# REQUIREMENT
Copy the lines verbatim, from the line with "Viewport: 282px width, 193px" through the line with "Action: [61, 314]", including both of those lines.

── DATA LINES

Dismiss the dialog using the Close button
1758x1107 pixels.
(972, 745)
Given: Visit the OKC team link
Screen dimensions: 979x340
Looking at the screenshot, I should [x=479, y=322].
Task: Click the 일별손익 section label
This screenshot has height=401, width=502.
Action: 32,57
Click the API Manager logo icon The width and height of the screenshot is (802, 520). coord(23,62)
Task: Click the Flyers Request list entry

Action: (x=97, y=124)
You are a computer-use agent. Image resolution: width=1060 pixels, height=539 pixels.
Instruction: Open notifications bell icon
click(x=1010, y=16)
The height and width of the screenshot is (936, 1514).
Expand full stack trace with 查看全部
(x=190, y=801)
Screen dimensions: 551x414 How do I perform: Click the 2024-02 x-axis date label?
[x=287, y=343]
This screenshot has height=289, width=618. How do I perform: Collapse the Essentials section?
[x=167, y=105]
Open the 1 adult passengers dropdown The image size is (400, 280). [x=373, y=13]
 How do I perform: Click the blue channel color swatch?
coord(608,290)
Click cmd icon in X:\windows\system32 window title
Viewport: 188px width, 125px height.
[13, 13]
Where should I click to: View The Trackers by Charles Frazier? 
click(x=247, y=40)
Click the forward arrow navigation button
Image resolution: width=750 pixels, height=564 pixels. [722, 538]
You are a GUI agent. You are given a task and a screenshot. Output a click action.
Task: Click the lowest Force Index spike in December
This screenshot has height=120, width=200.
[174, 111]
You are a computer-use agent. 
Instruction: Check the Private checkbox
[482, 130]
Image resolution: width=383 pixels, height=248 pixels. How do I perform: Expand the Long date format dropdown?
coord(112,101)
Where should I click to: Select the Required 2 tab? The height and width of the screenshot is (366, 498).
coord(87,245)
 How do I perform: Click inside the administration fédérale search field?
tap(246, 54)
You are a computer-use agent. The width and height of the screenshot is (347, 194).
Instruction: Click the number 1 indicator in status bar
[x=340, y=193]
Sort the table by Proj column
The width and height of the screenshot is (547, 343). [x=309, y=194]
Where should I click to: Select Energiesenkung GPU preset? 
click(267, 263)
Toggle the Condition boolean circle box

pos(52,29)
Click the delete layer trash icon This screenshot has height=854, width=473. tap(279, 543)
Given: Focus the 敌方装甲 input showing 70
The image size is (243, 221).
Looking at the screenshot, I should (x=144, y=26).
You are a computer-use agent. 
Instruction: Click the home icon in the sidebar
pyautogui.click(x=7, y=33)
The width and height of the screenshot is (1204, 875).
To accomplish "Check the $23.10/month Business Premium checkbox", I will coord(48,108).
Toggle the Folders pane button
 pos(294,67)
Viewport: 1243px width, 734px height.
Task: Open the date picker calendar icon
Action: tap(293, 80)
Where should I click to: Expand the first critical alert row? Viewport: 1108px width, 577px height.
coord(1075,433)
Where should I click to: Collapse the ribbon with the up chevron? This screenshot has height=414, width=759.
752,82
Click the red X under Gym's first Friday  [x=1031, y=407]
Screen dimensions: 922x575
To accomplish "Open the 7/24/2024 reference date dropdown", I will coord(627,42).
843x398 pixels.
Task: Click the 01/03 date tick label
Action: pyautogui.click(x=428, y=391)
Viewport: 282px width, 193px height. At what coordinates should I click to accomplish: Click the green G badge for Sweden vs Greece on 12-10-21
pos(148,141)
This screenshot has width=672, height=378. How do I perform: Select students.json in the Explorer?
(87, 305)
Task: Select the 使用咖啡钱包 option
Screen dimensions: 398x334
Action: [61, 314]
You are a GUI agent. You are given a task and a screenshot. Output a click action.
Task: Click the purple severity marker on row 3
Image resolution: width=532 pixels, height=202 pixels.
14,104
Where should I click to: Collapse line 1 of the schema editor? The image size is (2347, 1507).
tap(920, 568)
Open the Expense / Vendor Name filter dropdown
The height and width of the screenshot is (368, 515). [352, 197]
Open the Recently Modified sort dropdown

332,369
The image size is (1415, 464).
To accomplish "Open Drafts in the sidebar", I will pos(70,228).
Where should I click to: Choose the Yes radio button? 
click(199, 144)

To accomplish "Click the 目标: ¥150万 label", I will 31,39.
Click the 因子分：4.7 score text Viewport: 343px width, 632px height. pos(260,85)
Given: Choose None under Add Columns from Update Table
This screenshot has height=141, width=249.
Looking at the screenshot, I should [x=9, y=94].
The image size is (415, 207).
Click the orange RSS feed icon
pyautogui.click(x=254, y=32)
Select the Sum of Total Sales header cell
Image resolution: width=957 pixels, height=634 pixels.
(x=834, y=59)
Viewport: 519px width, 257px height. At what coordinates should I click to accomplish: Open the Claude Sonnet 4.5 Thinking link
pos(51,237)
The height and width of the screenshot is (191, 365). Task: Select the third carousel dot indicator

────

# TASK RESPONSE
Viewport: 282px width, 193px height. At what coordinates should I click to accomplish: Click the green G badge for Sweden vs Greece on 12-10-21
pos(148,141)
This screenshot has width=672, height=378. How do I perform: Select students.json in the Explorer?
(87, 305)
Task: Select the 使用咖啡钱包 option
Screen dimensions: 398x334
Action: [61, 314]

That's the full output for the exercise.